Speaking  during the release of the results Kenya National Examination Council  (KNEC) secretary Paul Wesonga said security was beefed up during the  examinations to thwart attempts by students and members of the public to  disrupt the examinations by committing irregularities adding that the  KCPE is not a "pass or fail exam."  Permanent  Secretary Professor George Godia said after today's announcement  students will make their transition to the 78 national schools stating  that "National schools are not just about high marks. They are about  representation of the face of Kenya in terms of the constitution" adding  that a further 27 national schools will be added to satisfy the  constitutional requirement of inclusiveness and equity.
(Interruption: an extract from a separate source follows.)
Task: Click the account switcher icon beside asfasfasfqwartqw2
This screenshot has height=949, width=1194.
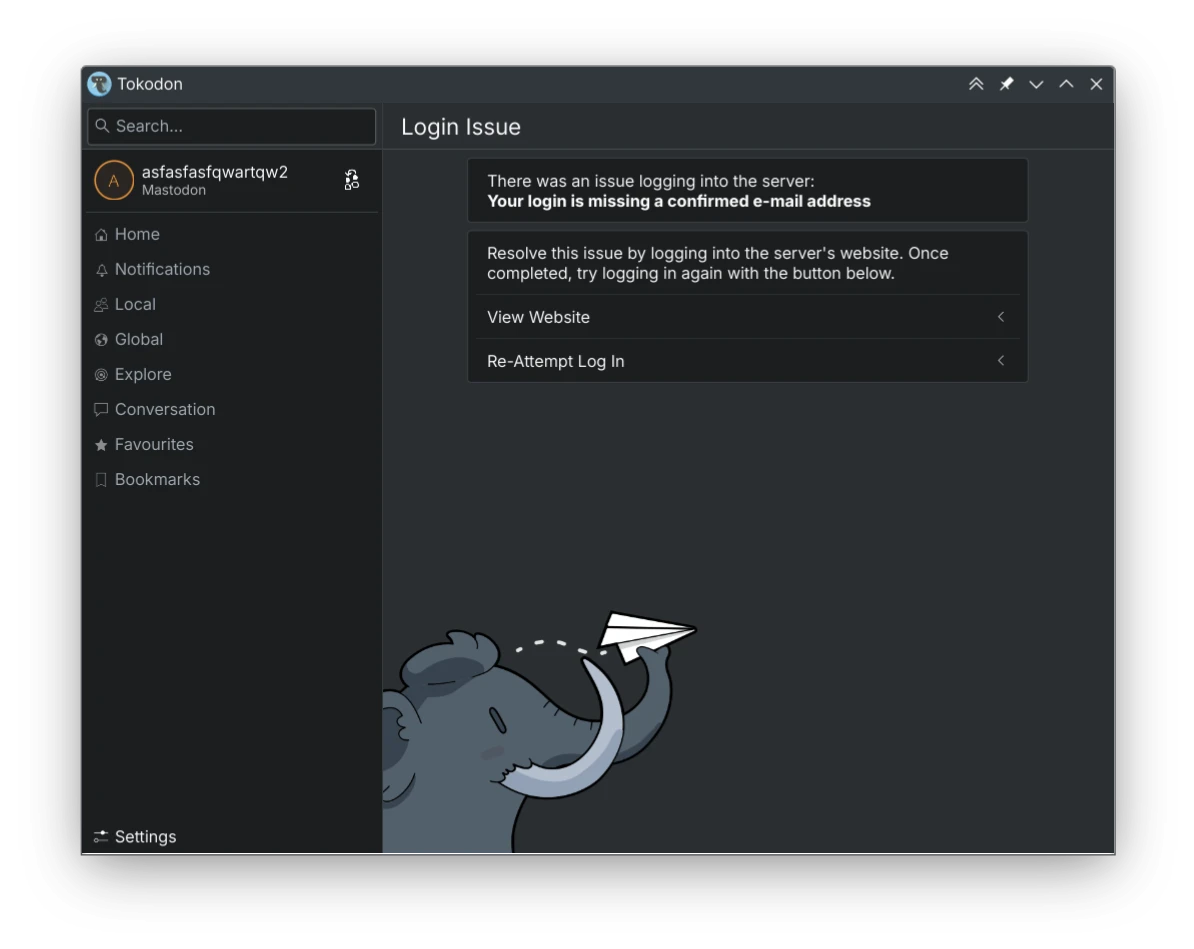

"We  have put in place many innovative reforms in education that I expect  will create a major positive impact in the education sector" Said  Education Minister Mutula Kilonzo as he touched on the five acts passed  during his tenure. These include Sessional paper No 14, the National  Examination Council Act, the Teachers Service Commission Act, the Kenya  Institute of Curriculum and Development Act and the Basic Education Act.

He  added that there was a marked increase in the number of students  sitting for the KCPE examination which rose from 334,336 candidates in  1985 to 811,930 in 2012 representing a 142.85 per cent increase since  KCPE was started.

He  also noted that gender parity had nearly been achieved as it stood at  51.2 per cent boys: 48.9 per cent girls in 2012 stating that it is "is  the closest we have been towards achieving gender parity in KCPE  Examination in 10 years."

There  were 19 counties where gender parity was completely achieved while 11  others where gender disparity was still a factor. Tana River, Marsabit  and Isiolo were the counties were the most severe cases. Tana River  which had the highest disparity recorded a ration of 60 per cent boys  and 40 per cent girls.